**EXERCISE DETAILS:**
Whichever lines of the material contain "element", copy each of them.

**MATERIAL PROVIDED:**
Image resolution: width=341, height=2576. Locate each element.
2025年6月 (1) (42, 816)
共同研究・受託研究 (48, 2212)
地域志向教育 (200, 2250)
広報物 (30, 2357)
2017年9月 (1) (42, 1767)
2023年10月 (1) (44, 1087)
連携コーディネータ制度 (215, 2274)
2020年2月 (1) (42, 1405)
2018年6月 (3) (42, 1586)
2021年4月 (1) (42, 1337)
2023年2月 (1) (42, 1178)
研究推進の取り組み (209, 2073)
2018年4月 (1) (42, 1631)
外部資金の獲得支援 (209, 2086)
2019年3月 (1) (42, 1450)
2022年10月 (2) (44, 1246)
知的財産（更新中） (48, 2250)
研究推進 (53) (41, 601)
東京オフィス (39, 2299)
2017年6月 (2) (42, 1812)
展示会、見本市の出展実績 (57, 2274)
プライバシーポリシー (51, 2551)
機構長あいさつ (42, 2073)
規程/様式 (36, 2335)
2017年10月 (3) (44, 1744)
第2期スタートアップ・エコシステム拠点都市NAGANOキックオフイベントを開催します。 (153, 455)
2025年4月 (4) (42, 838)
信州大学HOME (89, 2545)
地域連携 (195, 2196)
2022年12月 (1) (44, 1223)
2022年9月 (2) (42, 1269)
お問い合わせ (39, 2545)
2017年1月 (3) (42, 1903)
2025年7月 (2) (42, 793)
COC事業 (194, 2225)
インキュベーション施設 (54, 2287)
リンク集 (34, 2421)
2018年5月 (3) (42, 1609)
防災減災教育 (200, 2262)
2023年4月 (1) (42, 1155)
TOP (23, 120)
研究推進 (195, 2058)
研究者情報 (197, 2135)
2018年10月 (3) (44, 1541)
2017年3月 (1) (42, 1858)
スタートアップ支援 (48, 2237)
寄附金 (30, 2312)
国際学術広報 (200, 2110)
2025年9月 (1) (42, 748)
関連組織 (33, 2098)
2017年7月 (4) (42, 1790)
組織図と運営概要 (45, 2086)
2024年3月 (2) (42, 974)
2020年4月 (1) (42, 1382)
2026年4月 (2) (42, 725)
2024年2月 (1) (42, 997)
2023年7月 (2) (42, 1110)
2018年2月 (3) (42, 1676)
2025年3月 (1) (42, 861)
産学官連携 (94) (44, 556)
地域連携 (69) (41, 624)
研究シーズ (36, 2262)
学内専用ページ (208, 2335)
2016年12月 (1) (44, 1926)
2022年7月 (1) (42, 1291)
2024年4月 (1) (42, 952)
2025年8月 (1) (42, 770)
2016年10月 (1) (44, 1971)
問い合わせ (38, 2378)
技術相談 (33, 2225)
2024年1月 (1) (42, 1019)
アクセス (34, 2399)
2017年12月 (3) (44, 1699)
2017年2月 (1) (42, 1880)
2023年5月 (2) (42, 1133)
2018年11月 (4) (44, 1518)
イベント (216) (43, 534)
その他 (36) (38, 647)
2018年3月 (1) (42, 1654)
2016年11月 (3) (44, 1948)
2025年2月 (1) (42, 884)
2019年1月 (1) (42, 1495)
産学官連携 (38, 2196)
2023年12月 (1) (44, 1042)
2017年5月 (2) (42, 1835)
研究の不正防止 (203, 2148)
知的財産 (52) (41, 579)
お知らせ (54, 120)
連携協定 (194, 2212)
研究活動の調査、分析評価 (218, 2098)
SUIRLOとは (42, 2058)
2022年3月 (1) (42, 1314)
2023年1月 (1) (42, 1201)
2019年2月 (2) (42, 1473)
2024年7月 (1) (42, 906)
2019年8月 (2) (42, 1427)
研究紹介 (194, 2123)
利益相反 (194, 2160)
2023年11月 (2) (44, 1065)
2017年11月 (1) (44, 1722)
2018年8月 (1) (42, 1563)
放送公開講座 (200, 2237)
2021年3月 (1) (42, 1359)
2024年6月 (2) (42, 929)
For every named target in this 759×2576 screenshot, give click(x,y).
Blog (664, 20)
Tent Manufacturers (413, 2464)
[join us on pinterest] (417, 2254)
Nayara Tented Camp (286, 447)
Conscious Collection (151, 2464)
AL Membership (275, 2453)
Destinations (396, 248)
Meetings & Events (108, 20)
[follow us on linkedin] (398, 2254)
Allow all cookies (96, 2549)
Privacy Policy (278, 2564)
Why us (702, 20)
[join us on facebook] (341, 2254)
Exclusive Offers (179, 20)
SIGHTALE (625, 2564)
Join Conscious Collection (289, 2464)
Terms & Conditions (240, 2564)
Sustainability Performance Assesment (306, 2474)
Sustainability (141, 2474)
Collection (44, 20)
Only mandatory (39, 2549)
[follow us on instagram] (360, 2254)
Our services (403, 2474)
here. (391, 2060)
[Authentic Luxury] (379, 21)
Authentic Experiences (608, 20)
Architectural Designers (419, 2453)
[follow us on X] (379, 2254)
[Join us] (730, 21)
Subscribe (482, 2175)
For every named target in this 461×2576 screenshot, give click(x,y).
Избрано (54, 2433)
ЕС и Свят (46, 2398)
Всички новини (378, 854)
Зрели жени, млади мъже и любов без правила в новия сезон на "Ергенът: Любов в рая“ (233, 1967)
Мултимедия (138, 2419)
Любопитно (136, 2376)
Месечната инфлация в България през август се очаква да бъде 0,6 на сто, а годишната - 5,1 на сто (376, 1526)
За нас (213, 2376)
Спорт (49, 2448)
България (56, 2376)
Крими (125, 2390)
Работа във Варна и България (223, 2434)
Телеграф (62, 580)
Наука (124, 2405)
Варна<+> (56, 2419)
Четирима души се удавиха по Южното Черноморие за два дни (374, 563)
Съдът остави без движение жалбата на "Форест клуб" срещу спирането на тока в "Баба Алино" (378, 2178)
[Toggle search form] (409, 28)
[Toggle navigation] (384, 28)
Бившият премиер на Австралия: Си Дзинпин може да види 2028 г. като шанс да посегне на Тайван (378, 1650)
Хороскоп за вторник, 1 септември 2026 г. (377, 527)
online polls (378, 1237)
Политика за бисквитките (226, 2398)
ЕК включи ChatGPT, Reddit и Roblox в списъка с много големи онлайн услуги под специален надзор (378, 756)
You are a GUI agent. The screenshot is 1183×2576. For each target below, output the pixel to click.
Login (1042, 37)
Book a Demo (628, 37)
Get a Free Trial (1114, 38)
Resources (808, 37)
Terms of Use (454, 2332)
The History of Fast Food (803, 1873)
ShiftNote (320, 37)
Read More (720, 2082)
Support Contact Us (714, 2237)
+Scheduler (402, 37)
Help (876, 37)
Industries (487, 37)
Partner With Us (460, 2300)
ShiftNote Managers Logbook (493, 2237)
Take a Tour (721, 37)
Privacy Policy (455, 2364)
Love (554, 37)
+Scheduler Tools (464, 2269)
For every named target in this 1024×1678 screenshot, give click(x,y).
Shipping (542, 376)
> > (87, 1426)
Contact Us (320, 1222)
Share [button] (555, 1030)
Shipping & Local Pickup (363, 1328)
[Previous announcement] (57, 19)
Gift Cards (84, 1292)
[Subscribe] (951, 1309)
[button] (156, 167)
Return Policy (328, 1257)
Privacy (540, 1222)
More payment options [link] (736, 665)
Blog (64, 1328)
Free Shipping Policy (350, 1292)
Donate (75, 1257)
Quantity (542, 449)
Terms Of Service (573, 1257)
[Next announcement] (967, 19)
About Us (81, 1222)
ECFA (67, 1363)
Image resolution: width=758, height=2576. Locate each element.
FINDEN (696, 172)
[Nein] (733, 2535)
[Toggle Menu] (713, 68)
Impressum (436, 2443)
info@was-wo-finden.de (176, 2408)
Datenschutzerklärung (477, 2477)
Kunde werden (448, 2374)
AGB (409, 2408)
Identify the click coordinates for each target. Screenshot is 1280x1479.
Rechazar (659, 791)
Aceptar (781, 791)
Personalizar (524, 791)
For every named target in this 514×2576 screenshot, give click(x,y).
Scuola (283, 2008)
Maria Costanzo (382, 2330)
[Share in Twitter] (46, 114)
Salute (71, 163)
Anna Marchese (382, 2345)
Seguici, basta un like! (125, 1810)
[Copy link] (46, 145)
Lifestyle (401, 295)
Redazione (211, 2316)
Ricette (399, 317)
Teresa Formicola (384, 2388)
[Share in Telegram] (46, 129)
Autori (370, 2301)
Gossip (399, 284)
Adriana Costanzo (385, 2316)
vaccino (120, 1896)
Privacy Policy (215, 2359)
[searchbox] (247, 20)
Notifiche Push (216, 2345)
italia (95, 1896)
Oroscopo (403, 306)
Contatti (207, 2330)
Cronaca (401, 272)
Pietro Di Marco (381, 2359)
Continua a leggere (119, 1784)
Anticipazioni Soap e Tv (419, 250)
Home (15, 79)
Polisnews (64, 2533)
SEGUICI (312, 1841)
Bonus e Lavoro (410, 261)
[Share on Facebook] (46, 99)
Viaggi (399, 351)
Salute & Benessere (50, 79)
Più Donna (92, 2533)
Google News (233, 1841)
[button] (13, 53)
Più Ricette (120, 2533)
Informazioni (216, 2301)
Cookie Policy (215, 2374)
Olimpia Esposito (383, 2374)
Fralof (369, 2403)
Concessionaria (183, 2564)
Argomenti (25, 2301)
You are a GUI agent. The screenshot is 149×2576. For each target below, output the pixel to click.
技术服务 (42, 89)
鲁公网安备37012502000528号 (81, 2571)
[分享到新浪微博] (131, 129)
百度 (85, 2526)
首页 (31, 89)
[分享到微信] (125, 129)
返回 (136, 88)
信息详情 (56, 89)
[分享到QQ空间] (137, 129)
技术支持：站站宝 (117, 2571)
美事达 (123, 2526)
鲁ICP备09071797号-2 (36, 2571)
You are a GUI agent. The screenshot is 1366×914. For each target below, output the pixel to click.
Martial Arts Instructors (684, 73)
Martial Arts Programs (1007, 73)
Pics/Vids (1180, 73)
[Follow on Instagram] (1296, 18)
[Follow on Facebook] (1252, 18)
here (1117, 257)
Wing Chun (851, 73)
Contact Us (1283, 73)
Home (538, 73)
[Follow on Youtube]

**EXPECTED OUTPUT:**
Image resolution: width=341, height=2576. Locate each element.
Image resolution: width=758, height=2576. Locate each element.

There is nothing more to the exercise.